Cette crise climatique/écologique n’est au fond que la version « macro », au niveau global, de la crise « micro », au niveau individuel, vécue par chacun et chacune dans la séparation artificielle entre le monde atomisé du travail et le monde abstrait du social, au nom de la logique d’Etat. Ici encore, la crise du travail, comme refus de l’atomisation sociale, et la crise du social, comme négation d’un mode de communs, peuvent se lire comme le pendant d’un effondrement de l’Etat.

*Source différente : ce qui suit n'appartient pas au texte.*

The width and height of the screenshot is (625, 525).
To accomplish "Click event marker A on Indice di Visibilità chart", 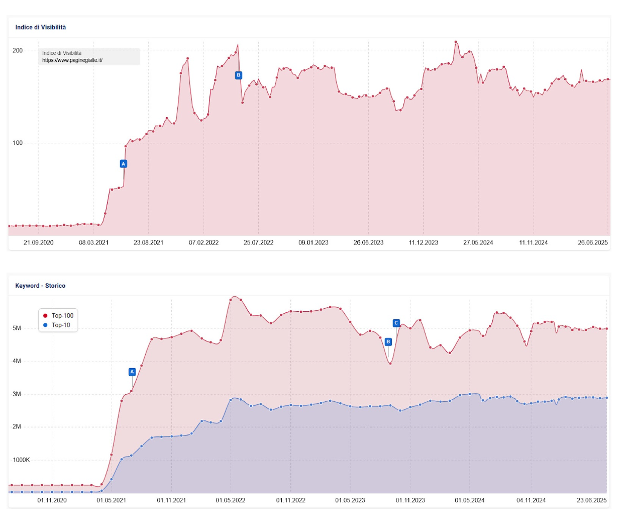I will [123, 164].
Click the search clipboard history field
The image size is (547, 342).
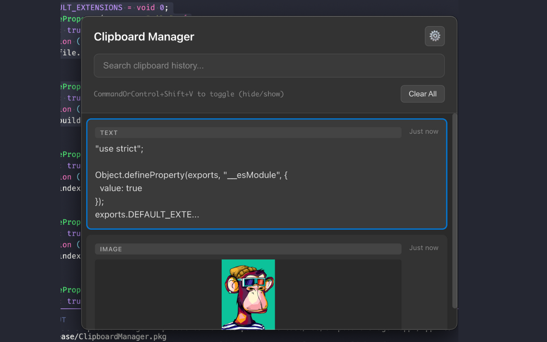click(x=268, y=65)
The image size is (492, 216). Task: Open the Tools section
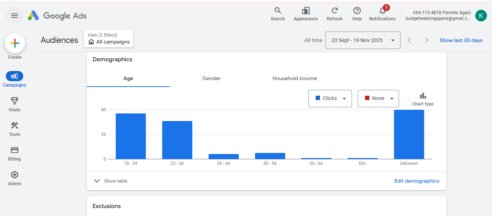(15, 129)
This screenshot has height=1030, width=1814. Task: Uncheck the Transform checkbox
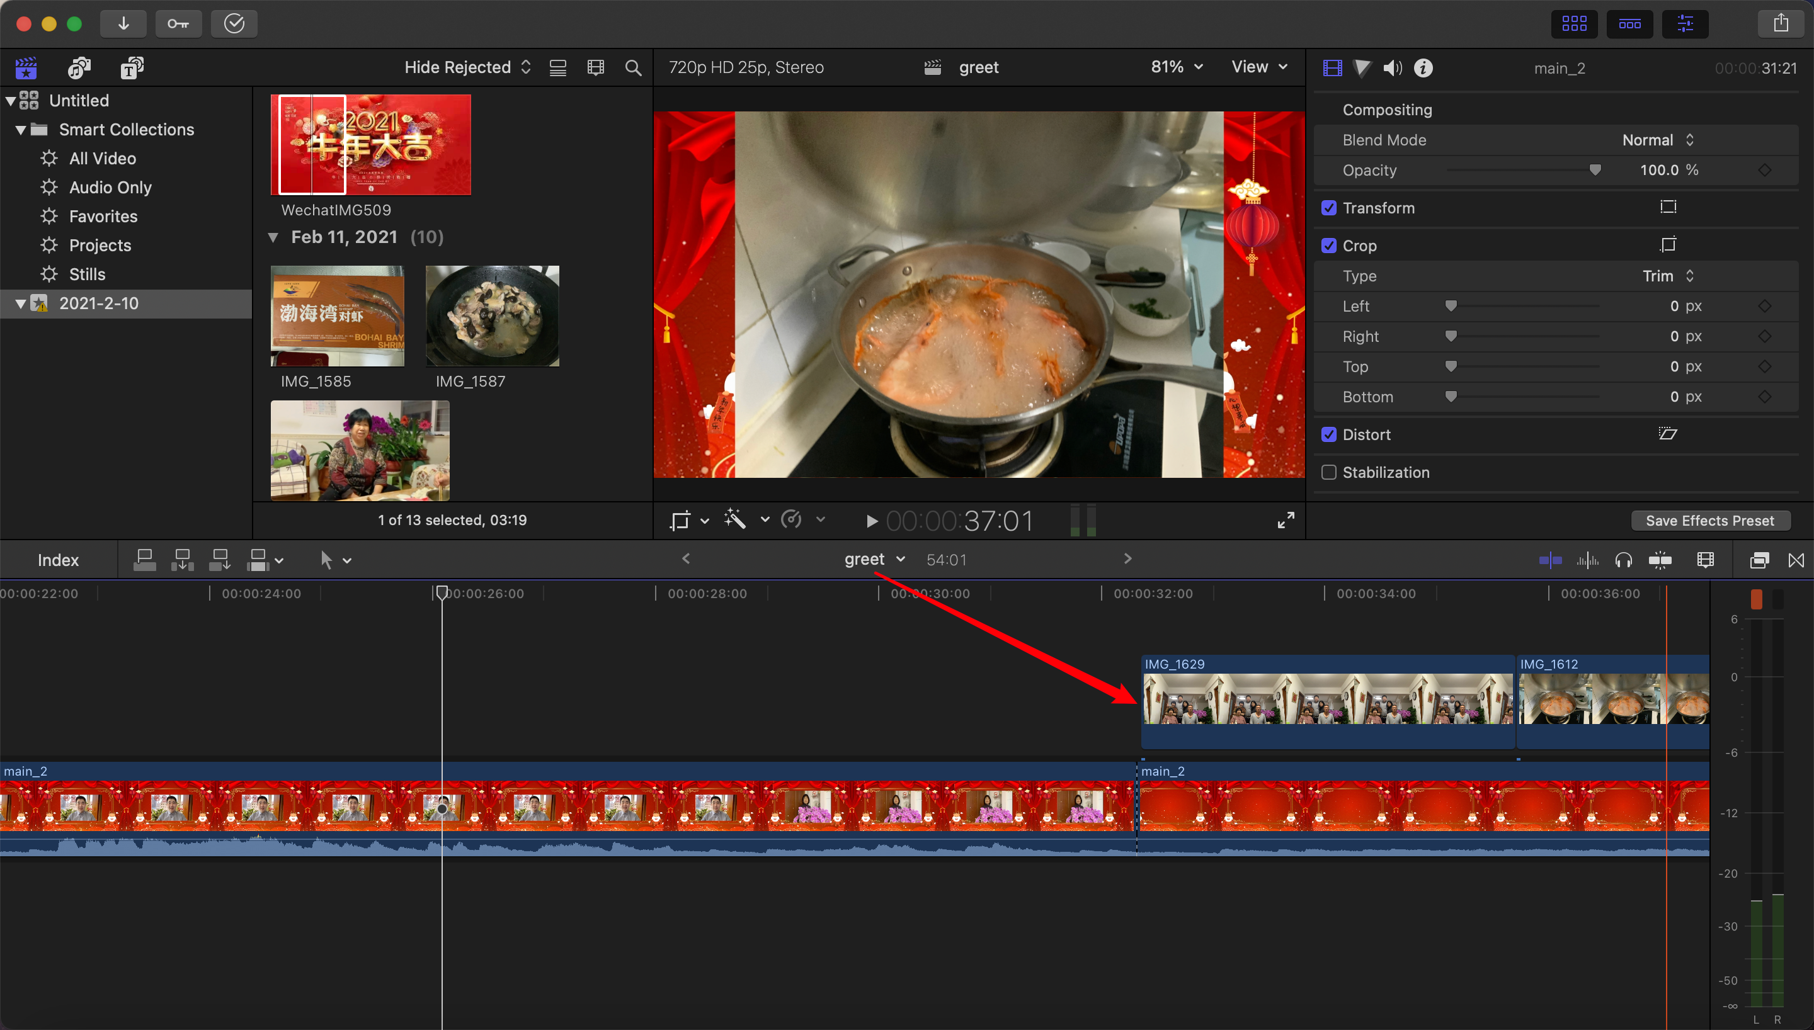1329,208
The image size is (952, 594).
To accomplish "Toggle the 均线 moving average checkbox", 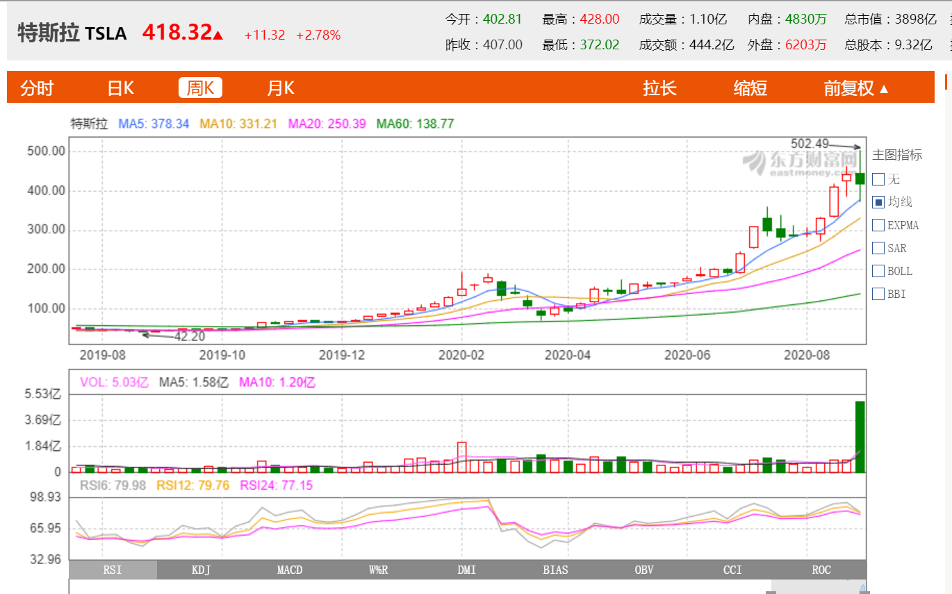I will (x=878, y=202).
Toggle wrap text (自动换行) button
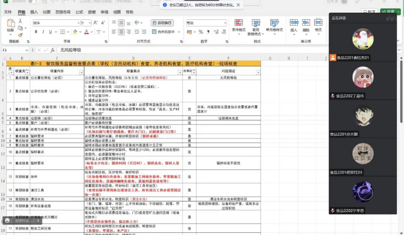This screenshot has width=404, height=235. click(162, 23)

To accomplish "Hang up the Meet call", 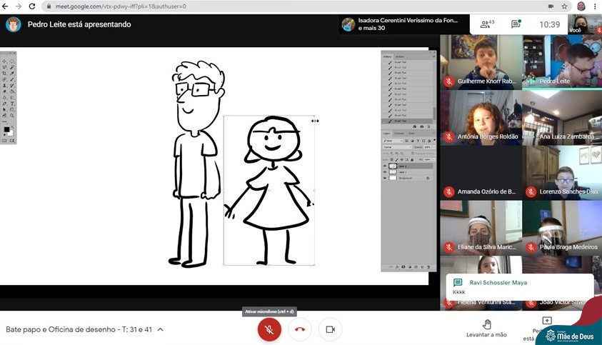I will click(300, 329).
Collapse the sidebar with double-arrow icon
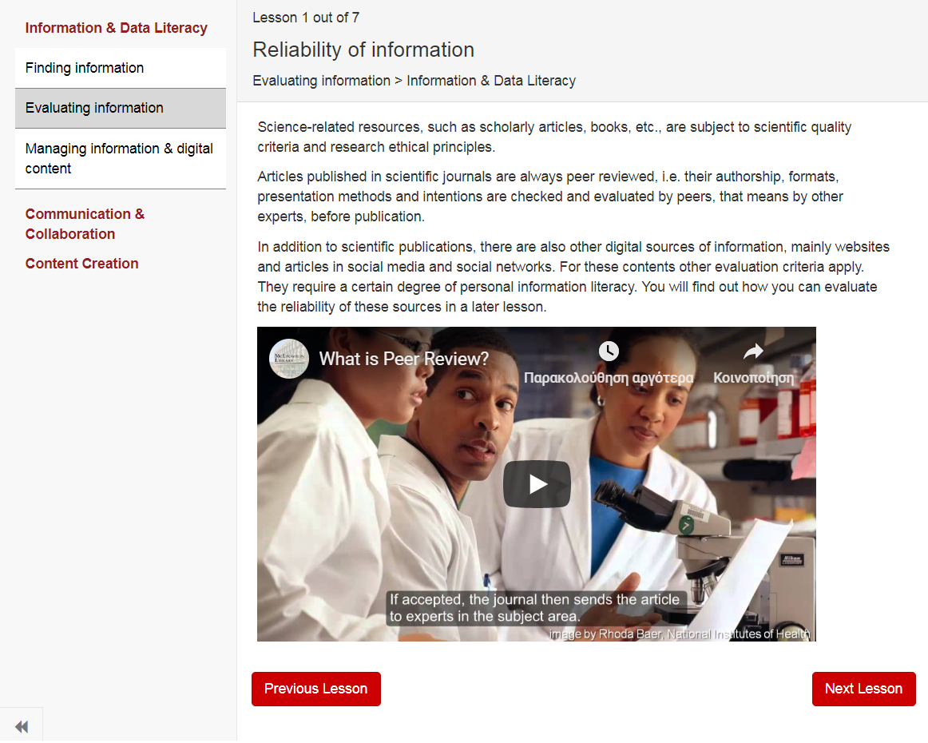The width and height of the screenshot is (928, 743). 22,726
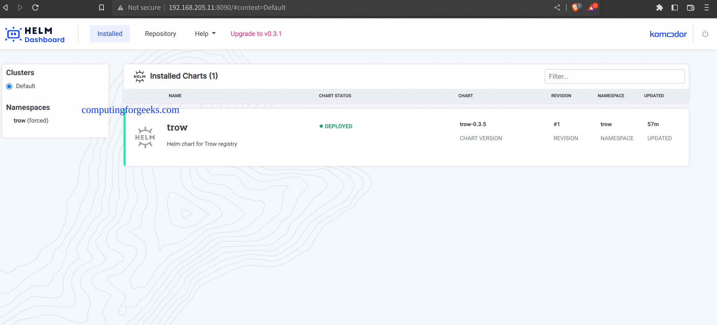Switch to the Installed tab
The width and height of the screenshot is (717, 325).
tap(110, 34)
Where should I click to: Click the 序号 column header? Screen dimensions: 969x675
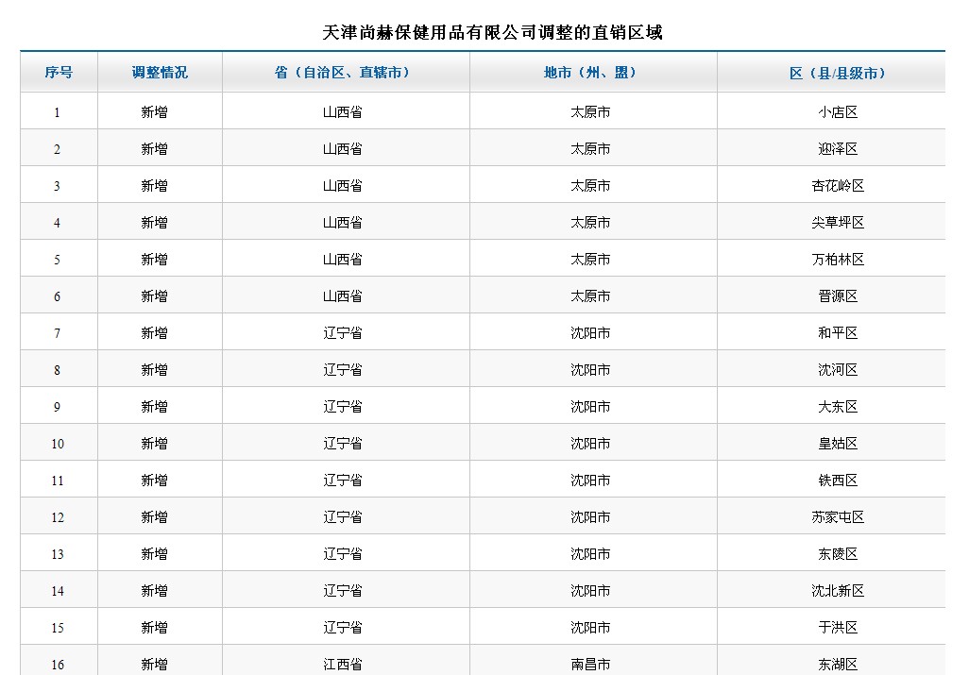(x=59, y=73)
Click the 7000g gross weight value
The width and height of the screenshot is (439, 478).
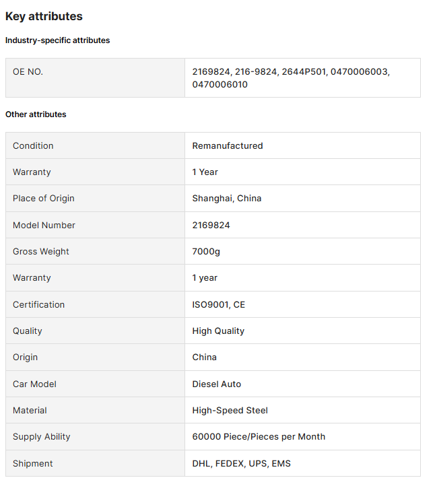coord(206,252)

Ce ne sont pas seulement les deux derniers siècles que nous avons à dépasser, les petits siècles du capitalisme et de la globalisation : il nous faut pour cela les inscrire dans une périodicité longue qui renverse l’histoire plurimillénaire de l’Etat. Le dépassement de l’Etat passe par la possibilité, ou non, d’inscrire une nouvelle trajectoire civilisationnelle dans les ruines du présent. Il ne suffit pas juste d’imaginer une nouvelle histoire qui prendrait la suite de l’organisation étatique et capitaliste, le passé restant miraculeusement ce qu’il a toujours été : il faut aussi imaginer d’inscrire l’histoire longue de l’Etat dans une nouvelle séquence historique qui tirera ses racines dans les tréfonds de l’aventure humaine. Cela pourrait semblait bien prétentieux comme programme, mais les historiens sont déjà largement en train de faire « table rase du passé », ou du moins, par-delà une formule certes un brin provocatrice, de le réinterpréter en profondeur et d’en reconstruire un autre : cela ne suffit certes pas « en-soi » à changer le présent, mais cela en est une condition incontournable. Il n’y a pas de possibilité de changer le présent sans la possibilité symétrique de l’inscrire dans une nouvelle continuité temporelle.